Vorige week stelde onze Nationale Ombudsman, Alex Brenninkmeijer, voor om een extra zetel toe te voegen aan de Tweede Kamer, waarin hijzelf dan zou plaatsnemen. “Ik stel me voor dat ik in een belangrijk debat mijn hand opsteek en kan zeggen: partijpolitiek ligt het nu zo, maar laten we nog eens precies kijken hoe het er voor de burger uitziet.” Dit idee valt op minstens drie manieren te duiden. Ten eerste als een voorstel om medewetgever te worden. Ten tweede om de belangenbehartiging van de volksvertegenwoordigers aan te vullen en ten derde als een middel om zijn eigen onderzoek beter over het voetlicht te krijgen. Grondwettelijk zijn er in alle gevallen nogal wat haken en ogen.

De huidige positie van de Nationale Ombudsman is verankerd in artikel 78a van de Grondwet, als “hoog ambt van Staat”[1] De taakomschrijving staat vermeld in lid 1 van datzelfde artikel: “De Nationale Ombudsman verricht op verzoek of uit eigen beweging onderzoek naar gedragingen van bestuursorganen van het Rijk en van andere bij of krachtens de wet aangewezen bestuursorganen.” Zijn taak is dus het onderzoek doen naar bestuursorganen. De ombudsman doet dit mede op basis van klachten van burgers en kijkt naar aanleiding van deze klachten “of de overheid zich behoorlijk gedraagt”.[2]

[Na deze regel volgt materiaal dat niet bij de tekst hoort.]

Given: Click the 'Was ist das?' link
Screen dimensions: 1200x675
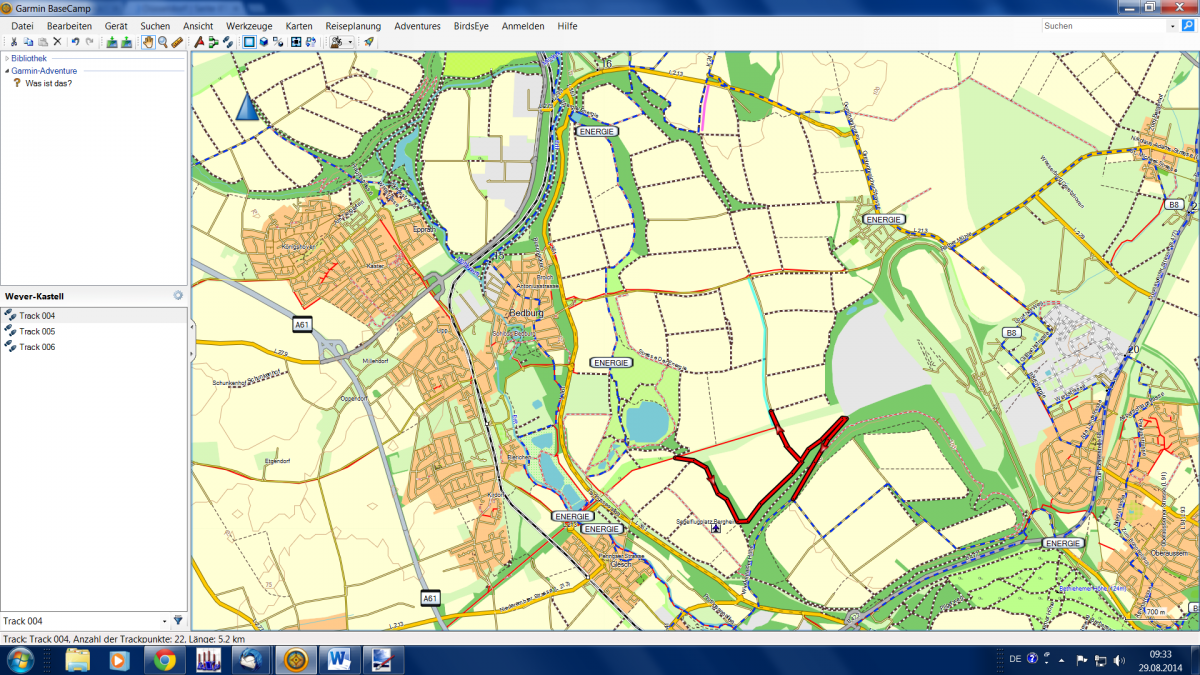Looking at the screenshot, I should coord(48,84).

Bij de totstandkoming van het bovengenoemde Grondwetsartikel in 1996 was aanvankelijk het idee om het Ombudsinstituut uitsluitend onderzoek te laten verrichten naar bestuursorganen van het Rijk, maar de Tweede Kamer breidde dit uit, zodat ook onderzoek kan worden verricht naar andere bij wet aangewezen bestuursorganen. Ook werd, succesvol, een amendement ingediend zodat de Ombudsman op eigen initiatief onderzoek kan doen.

Desondanks verhoudt het voorstel van Brenninkmeijer om de Ombudsman een zetel te geven in de Tweede Kamer zich moeizaam tot het constitutionele recht. Meepraten over beleid als lid van de Tweede Kamer is duidelijk iets anders dan onderzoek doen naar het optreden van bestuursorganen.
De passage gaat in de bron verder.